Iman sendiri dalam ruangan, senandungnya beradu dengan sepi, tak jarang ia ngomong sendiri. Iman itu mantan spekulan saham, ia senantiasa hidup dalam pertaruhan, tapi hidup yang seperti ini adalah pertaruhan Iman yang paling merah. Iman hanya bisa menerima nasib yang ternyata merenggut keluarganya. Iman baru bertemu Budi di awal Agustus 2041, Budi hidupnya asal-asalan, karena menjadi pengacara adalah jalan hidup paling asal-asalan di Indonesia, sebab ia hanya relevan di Negara Hukum. Sembilan tahun lalu, secara optimal militer bergerak untuk menjaga kepastian sosial di masyarakat, pengacara yang mengawal kepastian hukum jadi tak relevan. Benar saja kalau pengacara adalah pekerjaan yang tidak tergantikan oleh AI (Artificial Intelligence), karena ternyata penggantinya adalah AD (Angkatan Darat).
Budi sudah kembali, membawa ember penuh air, tumpah sedikit ke lantai, bercampur darah.
“Man, gua mau nyiram dulu coba… sama itu coba angkat dulu itu yang belum dibungkus.”
“Buset, ini gede banget, ini babi apa orang?”
“Keciri itu mah, Man, orang desa… ditumbalin Kades itu dia, masih make seragam kan.”
“Masa?”
“Iye… eh, Man. Katanya ada yang hasil operasi siber, Man?”
“Itu, yang di pojok, udah dibungkus… tolol dia, postingan lama malah jadi backfire.”
“Ya Allah, pendek amat ini orang.”
Budi dan Iman telaten menyucikan tiap ruang eksekusi.
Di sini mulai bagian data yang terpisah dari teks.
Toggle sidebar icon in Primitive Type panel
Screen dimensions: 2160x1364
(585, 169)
Ruang Letnan Sjafrie bukan satu-satunya ruang eksekusi, pengalaman Iman, ia pernah bersih-bersih di bawah kolong jembatan Stasiun Cikini, yang Iman ingat, operasi itu dilakukan saat Presiden berpidato soal “mengurangi jumlah orang miskin di Indonesia”. Hari ini adalah hari yang istimewa bagi Budi, lima tahun lalu, di hari yang persis sama dengan hari ini, Budi ditangkap, karena mengacau di hari kemerdekaan. Seluruh rekannya dibawa ke tengah sawah daerah Tambelang, Jawa Barat. Budi satu-satunya yang diboyong tanpa ditutup kepalanya, semua kamerad Budi ditutupi kepalanya dengan karung. Budi gagal menyelamatkan seluruh nyawa kameradnya tapi ia berhasil menyelamatkan nyawanya sendiri. Hari itu adalah hari pertama Budi bertemu Iman, hari pertamanya melaksanakan hukuman.
“Muat gak, Man?”
“Coba lu naik sini, injek-injek, gua make sendal soalnya,” sudah tugas Budi karena ia ia selalu kerja dengan sepatu.
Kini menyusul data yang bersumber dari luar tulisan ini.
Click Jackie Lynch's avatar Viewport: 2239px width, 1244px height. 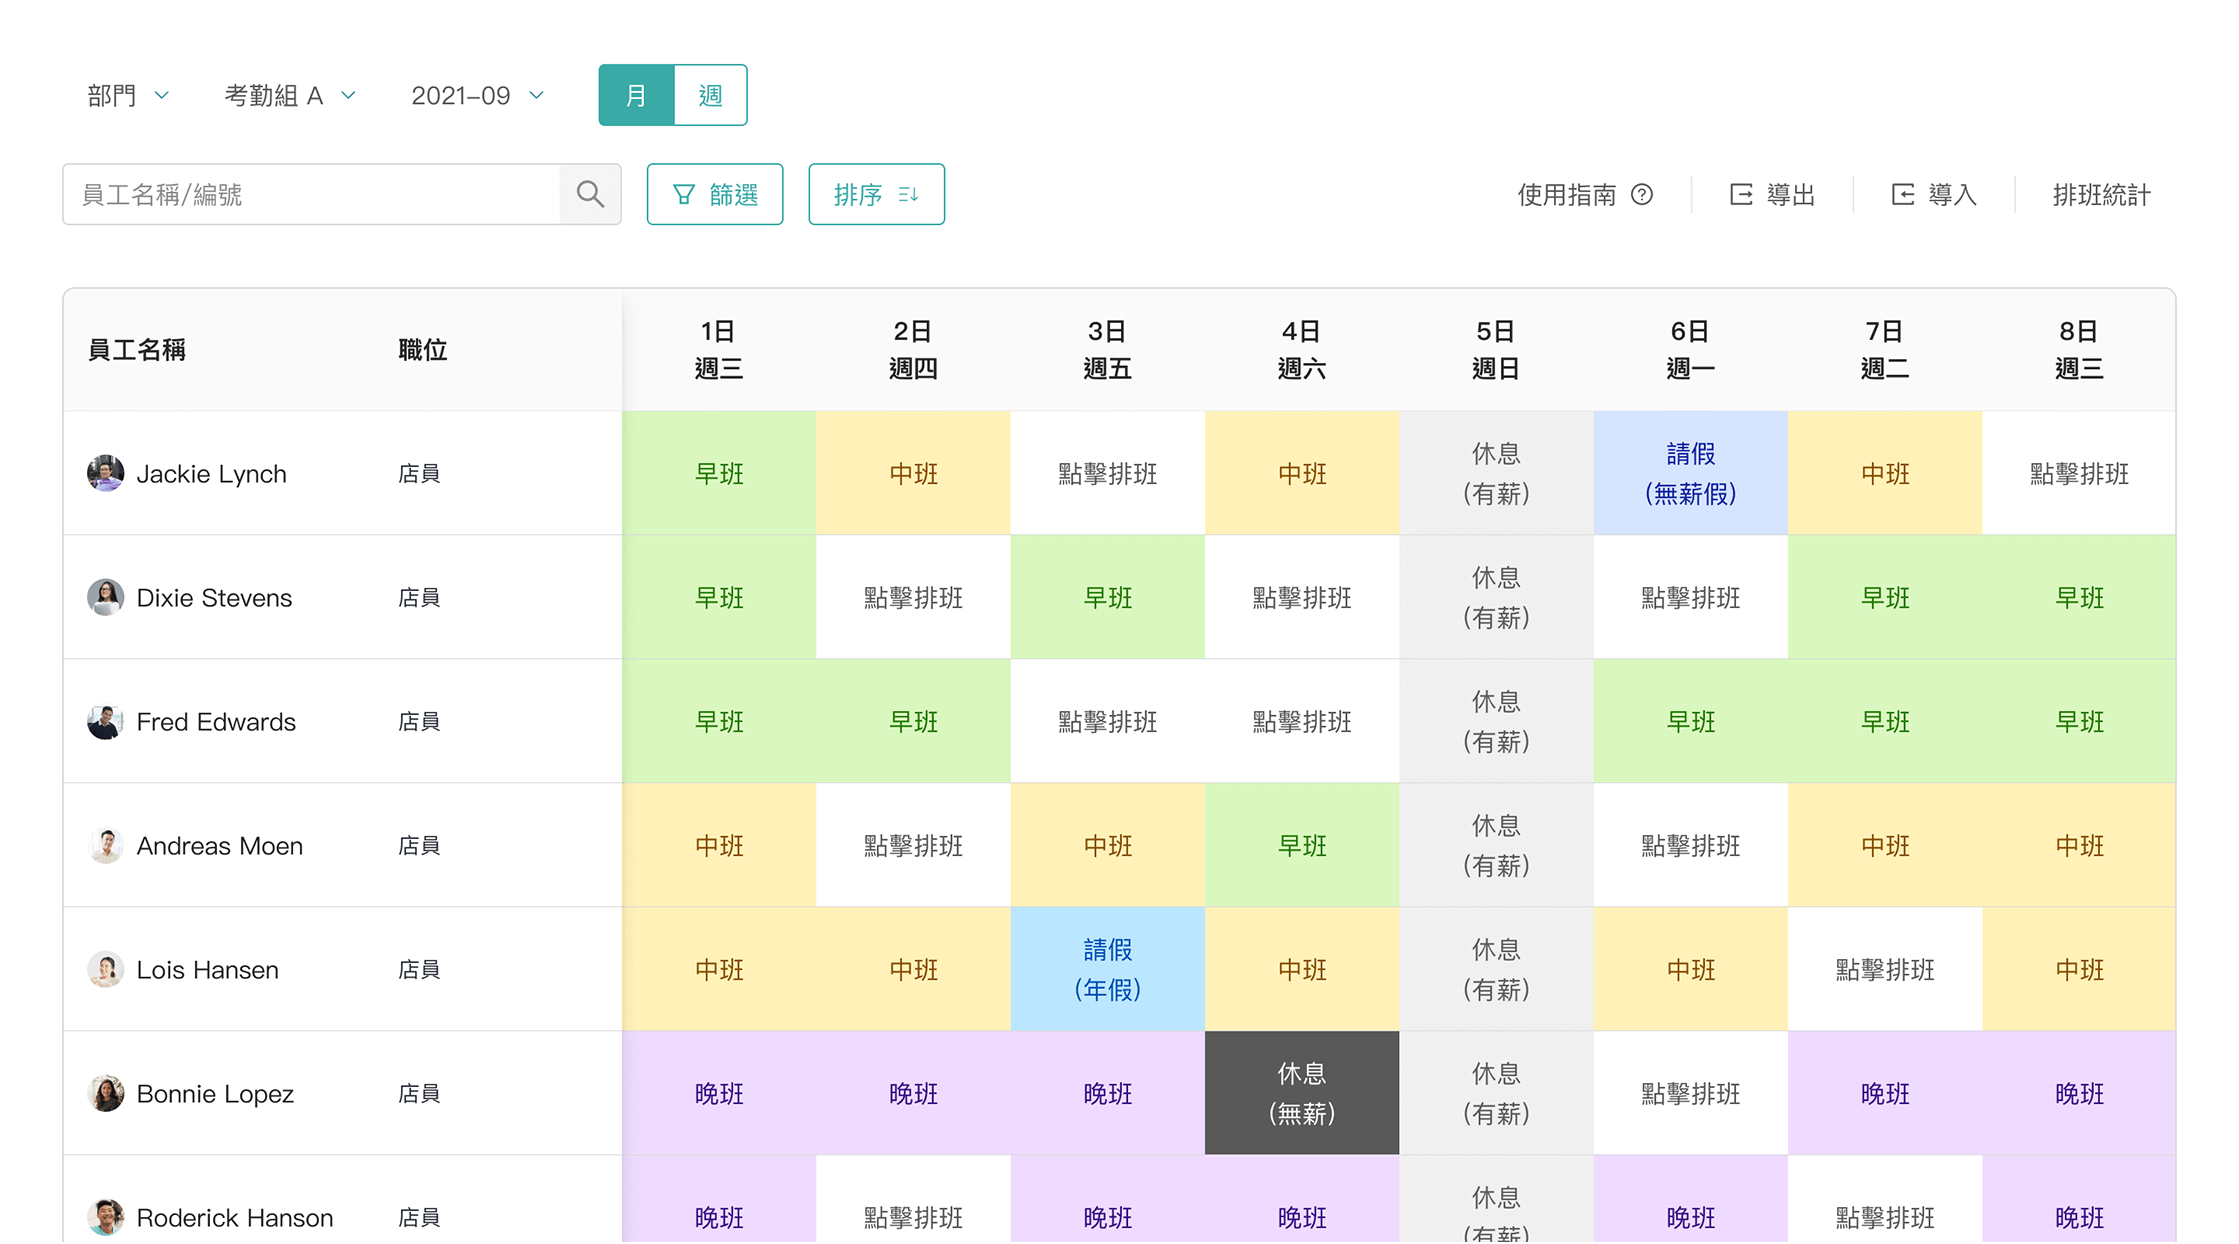click(105, 473)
Sembari Budi memuat mayat ke dalam tong-tong berisi selongsong kosong dan pakaian gosong, Iman membersihkan golok dan parang yang mungkin digunakan di operasi-operasi lain yang akan datang. Tugas mereka hanya untuk menjamin ruang eksekusi kembali rapih, bersih dan suci, sehingga bisa difungsikan seperti sediakala. Ini tahun kelima untuk Budi dan kesepuluh untuk Iman sebagai tukang bersih-bersih. Hari pertama Iman, adalah hari terakhirnya bersama dengan keluarga, Iman menikahi gadis tertua anak sekretaris jenderal partai, saat sang istri mengandung anak kedua, mertuanya berbalik arah, memilih lawan yang salah dalam politik. Iman selalu berpikir, apakah semua yang terjadi ini karena pilihan yang berdasarkan irasionalitas—dalam hal ini adalah ‘cinta’—yang membawa nasib sang spekulan ke takdir yang seperti ini?
2046, satu tahun setelah nubuat Indonesia Emas, setelah itu apa? Kalau Indonesia Emas itu artinya Indonesia yang berharga, ternyata harga emas itu setara dengan nyawa. Budi dan Iman tidak merasa lebih berharga walaupun dibiarkan bernyawa di masa Indonesia Emas, Indonesia lebih berharga dari manusia. Mungkin betul kata Iman, “harusnya balik lagi ke tanah sama air”, seratus satu tahun lalu, Indonesia itu masih “Tanah Air Beta”, sekarang Indonesia harusnya balik lagi dari Indonesia Emas, ke Indonesia Tanah Air Kita.